This post is a part of the AAHC Forum. In the coming months we will invite current and past grantees to contribute their project experiences via blog posts on our UpNext Blog and then ask you to respond through the AAHC Virtual Forum. We hope you will add your voice and share your needs and opinions so that AAHC can continue to help African American museums thrive. Please visit the AAHC forum to continue the conversation.
By Tracey Berg-Fulton
Registrar and Collections Specialist, August Wilson Center for African American Culture
Introduction: The August Wilson Center for African American Culture was awarded a 2012 Museum Grant for African American History and Culture for a project focusing on optimal preservation practices, including producing a collections database and establishing policies for the handling and exhibiting of objects. The grant also allows the museum to hire a collections specialist responsible for creating and maintaining the database.
The building that houses the August Wilson Center for African American Culture is uniquely shaped like a ship in full sail. As registrar, I see it as my job to smooth the choppy waters of collections management.
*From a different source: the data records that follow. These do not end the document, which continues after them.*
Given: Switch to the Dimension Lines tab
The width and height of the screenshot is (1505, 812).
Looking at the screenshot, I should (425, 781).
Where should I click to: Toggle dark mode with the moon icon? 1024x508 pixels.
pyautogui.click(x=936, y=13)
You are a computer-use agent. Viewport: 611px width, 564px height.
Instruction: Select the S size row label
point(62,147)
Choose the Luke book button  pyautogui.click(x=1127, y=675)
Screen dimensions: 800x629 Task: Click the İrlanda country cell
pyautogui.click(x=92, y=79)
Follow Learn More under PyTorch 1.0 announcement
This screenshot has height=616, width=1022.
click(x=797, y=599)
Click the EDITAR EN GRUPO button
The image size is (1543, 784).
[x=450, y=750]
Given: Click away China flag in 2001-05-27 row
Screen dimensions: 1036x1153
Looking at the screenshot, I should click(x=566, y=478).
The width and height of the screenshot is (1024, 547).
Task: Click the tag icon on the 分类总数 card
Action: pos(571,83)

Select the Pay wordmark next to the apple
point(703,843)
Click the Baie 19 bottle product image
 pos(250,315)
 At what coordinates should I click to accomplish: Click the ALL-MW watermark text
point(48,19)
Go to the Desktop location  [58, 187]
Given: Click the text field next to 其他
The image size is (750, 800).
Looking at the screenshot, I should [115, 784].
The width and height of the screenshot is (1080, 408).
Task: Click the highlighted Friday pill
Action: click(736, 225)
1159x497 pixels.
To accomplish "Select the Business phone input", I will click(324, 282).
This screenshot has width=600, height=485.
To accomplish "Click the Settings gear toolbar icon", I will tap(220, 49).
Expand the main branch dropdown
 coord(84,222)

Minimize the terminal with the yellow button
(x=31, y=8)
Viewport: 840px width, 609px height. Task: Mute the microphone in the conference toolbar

When I first began my position, I knew that we needed to immediately begin building an electronic database of the collections so that we could better track, understand, and care for our objects. But which system should we use?
AWC was in an interesting position: it had never had an electronic database before. On the positive side, it meant a clean slate, uncluttered by years of changing standards and vocabulary. On the downside, it meant a clean slate, without any form or structure to hang my registrarial hat upon.
I evaluated a number of database systems, considering their initial cost, cost of upkeep, support costs, and our own technology challenges. I also had some concern about how a traditional database system would age. These are fast times in technology, and I didn’t want to adopt a system that would be quickly outdated.
I took advice from a wonderful graduate paper found on the Registrars Committee of the American Alliance of Museums site, and I consulted the Collections Trust (UK) CMS Software Survey to get an overview of what was out there. I finally decided on a web-based database called eHive, which is free to a certain data limit and also allows a user to access and change information from any device with access to the Internet. I think this will be a good solution for the center due its low cost, ease of use, independence from a specific computer, and the possibility of publishing the collection online. It also allows AWC to use its IT staff for things other than maintaining our database—a plus for everyone!
With the database selected, I can now move forward and begin checking off a few key items on my “to do” list:
- Complete an inventory. As of this post, we’re at 97 percent! The database and inventory are sides of the same coin; you can’t have one without the other.
- Resolve any lingering loans, and any outstanding paperwork, the registrar’s ultimate goal.
- Photograph, number, and catalog every item.
- Evaluate and update collections documents and other vital forms. Tweak, adjust, and create where necessary.
- Consider applying to the Museum Assessment Program for extra feedback and support.
We are also hosting our first MLIS student through the Pitt Partners program at the University of Pittsburgh—something that would not have been possible without our IMLS grant to fund the supervisory staff needed. This represents a new partnership for our organization, one we are hoping to nurture and grow.
About the Author
Tracey Berg-Fulton is registrar and collections specialist at the August Wilson Center for African American Culture, a position created by the IMLS AAHC grant. Prior to AWC, Tracey worked as a contract registrar in the greater Pittsburgh area. She currently acts as chair of the website committee for the Registrars Committee of the American Alliance of Museums. Tracey graduated from Otterbein University, Ohio, with a B.A. in Art and Journalism, and received her M.Litt. in Decorative Arts and Design History from the University of Glasgow, Scotland.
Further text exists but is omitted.